Preclinical drug development studies currently rely on costly and time-consuming animal testing because existing cell culture models fail to recapitulate complex, organ-level disease processes in humans. We provide the proof of principle for using a biomimetic microdevice that reconstitutes organ-level lung functions to create a human disease model-on-a-chip that mimics pulmonary edema. The microfluidic device, which reconstitutes the alveolar-capillary interface of the human lung, consists of channels lined by closely apposed layers of human pulmonary epithelial and endothelial cells that experience air and fluid flow, as well as cyclic mechanical strain to mimic normal breathing motions. This device was used to reproduce drug toxicity-induced pulmonary edema observed in human cancer patients treated with interleukin-2 (IL-2) at similar doses and over the same time frame. Studies using this on-chip disease model revealed that mechanical forces associated with physiological breathing motions play a crucial role in the development of increased vascular leakage that leads to pulmonary edema, and that circulating immune cells are not required for the development of this disease. These studies also led to identification of potential new therapeutics, including angiopoietin-1 (Ang-1) and a new transient receptor potential vanilloid 4 (TRPV4) ion channel inhibitor (GSK2193874), which might prevent this life-threatening toxicity of IL-2 in the future.

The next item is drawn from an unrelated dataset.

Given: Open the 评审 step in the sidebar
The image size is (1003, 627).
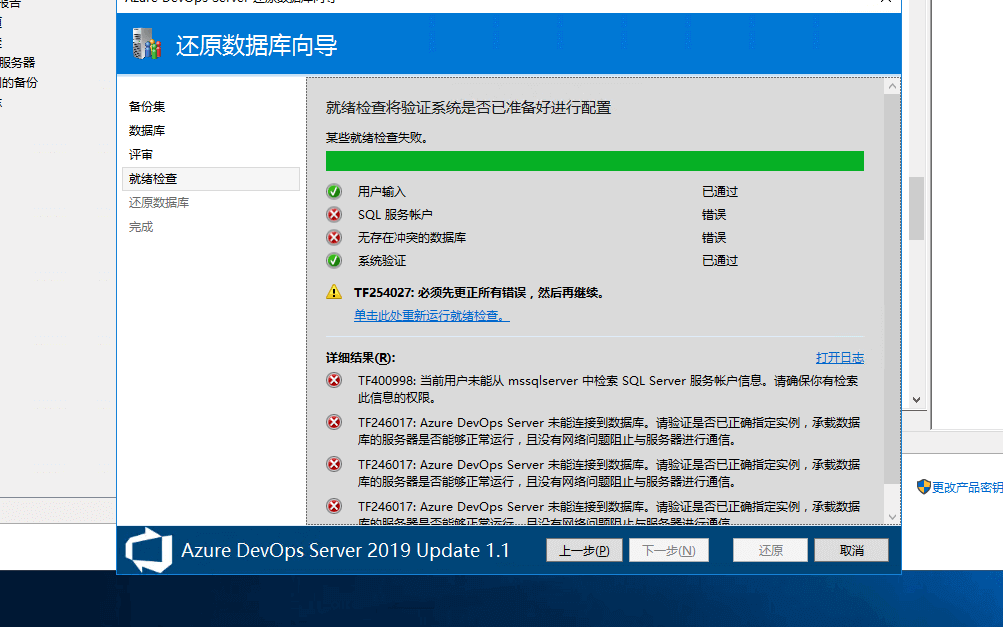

目前,临床前药物开发研究依赖于昂贵且耗时的动物测试,因为现有的细胞培养模型无法重现人类复杂的器官水平疾病过程。我们提供了使用仿生微设备的原理证明,该设备可重建器官水平的肺功能,从而创建模拟肺水肿的人类疾病芯片模型。该微流控设备重建了人肺的肺泡-毛细血管界面,由紧密相邻的人肺上皮细胞和内皮细胞层组成,这些细胞层经历气流和液流以及周期性机械应变,以模拟正常呼吸运动。该设备用于复制在接受白细胞介素 2 (IL-2) 治疗的人类癌症患者中观察到的药物毒性引起的肺水肿,这些患者接受了类似剂量和相同时间框架的治疗。使用这种芯片疾病模型的研究表明,与生理呼吸运动相关的机械力在导致肺水肿的血管通透性增加的发展中起着至关重要的作用,并且循环免疫细胞不是这种疾病发展所必需的。这些研究还确定了潜在的新疗法,包括血管生成素 1 (Ang-1) 和一种新的瞬时受体电位香草醛 4 (TRPV4) 离子通道抑制剂 (GSK2193874),它们可能在未来预防 IL-2 的这种危及生命的毒性。